The PlayStation was available in North Korea in the 1990s, and was played by Kim Jong Un in his youth.

Beginning in the 1990s, foreign home video game consoles like the Famicom and PlayStation gained popularity in North Korea. Many were brought into the country by North Koreans traveling abroad, (Note: Since the 1990s North Korean famine, it has not been uncommon for items to be smuggled across the northern border with China.) and others were sent as gifts by Zainichi Koreans to their relatives in North Korea. They were also available in department stores but were unaffordable for most North Koreans. Many games illegally imported for home consoles in the 1990s were played in temporary gaming centers operated in private homes to avoid government surveillance.

According to interviews with former classmates of Kim Jong Un by journalist Anna Fifield, Kim Jong Un played basketball-themed sports video games on the PlayStation when he lived in Switzerland in his youth.

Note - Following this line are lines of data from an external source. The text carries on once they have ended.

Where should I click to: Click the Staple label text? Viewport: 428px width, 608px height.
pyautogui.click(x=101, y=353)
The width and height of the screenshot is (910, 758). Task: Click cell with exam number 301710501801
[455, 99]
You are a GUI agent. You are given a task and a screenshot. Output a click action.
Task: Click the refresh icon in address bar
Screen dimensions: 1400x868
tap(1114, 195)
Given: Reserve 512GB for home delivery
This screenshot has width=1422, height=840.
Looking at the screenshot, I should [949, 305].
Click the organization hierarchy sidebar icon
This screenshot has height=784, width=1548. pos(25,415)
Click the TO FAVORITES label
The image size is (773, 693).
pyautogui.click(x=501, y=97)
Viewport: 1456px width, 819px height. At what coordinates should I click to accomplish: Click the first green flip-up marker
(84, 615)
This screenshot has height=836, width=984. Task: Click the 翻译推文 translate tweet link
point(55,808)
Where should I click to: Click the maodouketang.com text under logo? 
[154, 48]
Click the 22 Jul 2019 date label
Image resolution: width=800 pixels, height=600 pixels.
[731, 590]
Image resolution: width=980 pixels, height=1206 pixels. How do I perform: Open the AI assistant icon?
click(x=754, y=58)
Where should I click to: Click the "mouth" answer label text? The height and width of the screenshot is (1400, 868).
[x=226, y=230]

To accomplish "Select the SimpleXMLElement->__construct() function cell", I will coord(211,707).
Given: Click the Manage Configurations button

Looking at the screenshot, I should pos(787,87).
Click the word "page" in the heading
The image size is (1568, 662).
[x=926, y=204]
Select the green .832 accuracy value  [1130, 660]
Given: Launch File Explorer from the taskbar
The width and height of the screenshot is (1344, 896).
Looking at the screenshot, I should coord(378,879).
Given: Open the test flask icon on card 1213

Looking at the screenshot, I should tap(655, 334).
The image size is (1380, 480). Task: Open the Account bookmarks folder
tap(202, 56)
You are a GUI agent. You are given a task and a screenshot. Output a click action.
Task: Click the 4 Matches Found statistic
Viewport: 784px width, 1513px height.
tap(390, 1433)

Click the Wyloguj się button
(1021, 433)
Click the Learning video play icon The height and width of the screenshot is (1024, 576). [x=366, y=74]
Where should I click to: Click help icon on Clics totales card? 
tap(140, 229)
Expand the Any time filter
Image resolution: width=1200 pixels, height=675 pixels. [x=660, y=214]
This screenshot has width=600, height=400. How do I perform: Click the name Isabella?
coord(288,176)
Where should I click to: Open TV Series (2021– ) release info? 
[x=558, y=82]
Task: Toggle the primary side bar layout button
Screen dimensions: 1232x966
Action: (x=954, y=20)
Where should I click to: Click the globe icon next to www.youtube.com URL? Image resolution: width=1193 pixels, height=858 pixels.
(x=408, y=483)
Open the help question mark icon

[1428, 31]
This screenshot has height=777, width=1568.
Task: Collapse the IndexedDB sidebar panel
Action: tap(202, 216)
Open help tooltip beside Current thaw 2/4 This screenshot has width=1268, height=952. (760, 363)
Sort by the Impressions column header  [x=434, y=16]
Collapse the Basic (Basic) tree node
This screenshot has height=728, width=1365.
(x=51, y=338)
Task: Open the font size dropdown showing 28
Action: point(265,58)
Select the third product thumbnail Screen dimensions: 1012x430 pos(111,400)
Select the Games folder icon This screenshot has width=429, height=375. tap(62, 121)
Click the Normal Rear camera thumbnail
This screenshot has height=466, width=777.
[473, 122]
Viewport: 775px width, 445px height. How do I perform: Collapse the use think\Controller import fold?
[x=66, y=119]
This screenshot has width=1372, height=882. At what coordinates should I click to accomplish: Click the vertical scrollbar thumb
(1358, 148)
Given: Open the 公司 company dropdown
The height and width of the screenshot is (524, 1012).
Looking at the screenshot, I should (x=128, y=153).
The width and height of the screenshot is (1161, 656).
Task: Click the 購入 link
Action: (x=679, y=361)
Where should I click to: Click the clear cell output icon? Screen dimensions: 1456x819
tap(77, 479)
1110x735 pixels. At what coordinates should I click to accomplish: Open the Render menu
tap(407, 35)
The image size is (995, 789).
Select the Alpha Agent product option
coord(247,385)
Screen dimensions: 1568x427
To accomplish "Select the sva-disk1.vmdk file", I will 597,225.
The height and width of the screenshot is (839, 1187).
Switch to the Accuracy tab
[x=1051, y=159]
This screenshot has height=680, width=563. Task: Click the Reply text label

The Moranbong is a home video game console released on North Korean markets in 2019. The Moranbong is a localized version of the Subor G80 (also known as the Cdragon Cassidy G80), a Chinese console that uses a motion controller like the Wii and a camera like the Kinect. It runs on the Android operating system. The Moranbong is sold pre-equipped with sports games, fitness games, educational games, and shooter games.